> Список заданий:
#1 Ответьте на вопросы по отрывку о Достоевском в Женеве.
(a) В каком году Достоевский женился на Анне Сниткиной?
(b) В каком месяце молодожены приехали в Женеву?
(c) Как часто, по словам Достоевского в письме к Майкову, у него случались припадки?
#2 Перепишите из отрывка о Достоевском в Женеве фрагмент, начиная со слов «Женева не пришлась» и заканчивая словами «приехали в Женеву.».

Женева не пришлась по вкусу Достоевскому уже в первые его приезды в этот город в 1862 и в 1863 годах. Правда, тогда он не задерживался здесь надолго. Но вот наступил 1867-й, Достоевский женился на Анне Сниткиной, и вместе они отправились в свадебное путешествие. Молодожены посетили Вильно, Дрезден, Баден-Баден, Базель и в августе приехали в Женеву.
Женевская погода сразу же дала о себе знать. Уже в сентябре в письме к своему другу, поэту Аполлону Николаевичу Майкову, Федор Михайлович, объясняя, почему он так задержался с написанием давно обещанной статьи, жалуется: «…как только переехал в Женеву, тотчас же начались припадки, да какие! — как в Петербурге. Каждые 10 дней по припадку, а потом дней 5 не опомнюсь. Пропащий я человек! Климат в Женеве сквернейший, и в настоящую минуту у нас уже 4 дня вихрь, да такой, что и в Петербурге разве только раз в год бывает. А холод — ужас!». О том же пишет он и в письме к Софье Александровне Ивановой, своей любимой племяннице: «Я хоть прежде и бывал раза три в Женеве, но в ней не живал и не знал, что это за климат: решительно по три раза в день меняется погода и припадки мои начались вновь, точь-в-точь как в Петербурге».

> Исходные данные:
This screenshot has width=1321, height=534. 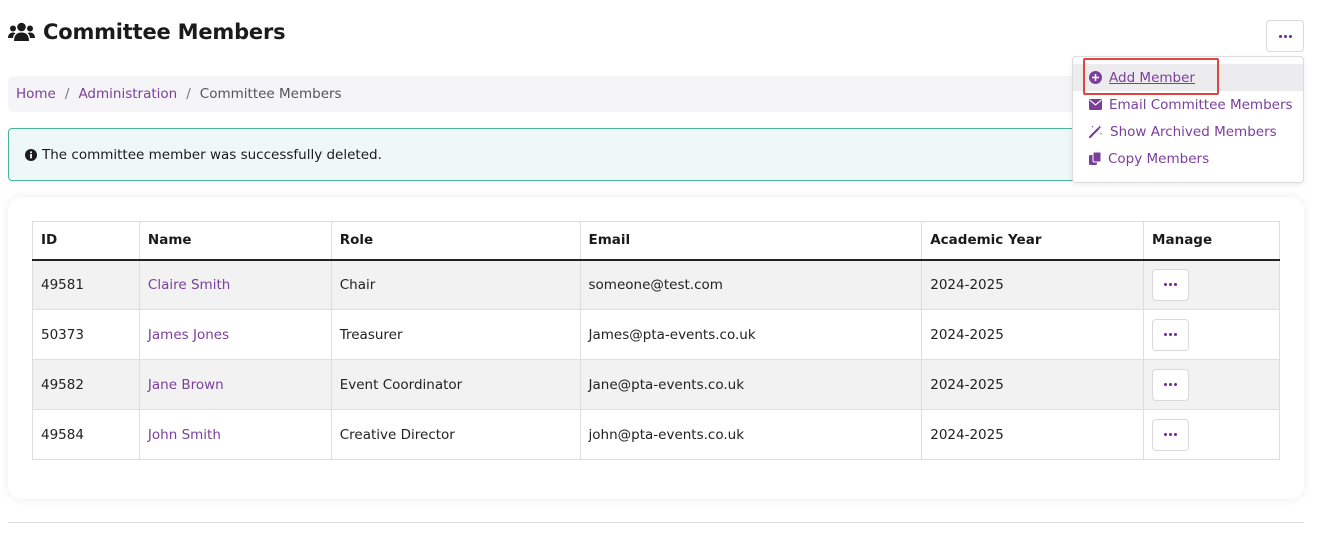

> Ответы:
#1
(a) В 1867 году.
(b) В августе.
(c) Каждые 10 дней.

#2
Женева не пришлась по вкусу Достоевскому уже в первые его приезды в этот город в 1862 и в 1863 годах. Правда, тогда он не задерживался здесь надолго. Но вот наступил 1867-й, Достоевский женился на Анне Сниткиной, и вместе они отправились в свадебное путешествие. Молодожены посетили Вильно, Дрезден, Баден-Баден, Базель и в августе приехали в Женеву.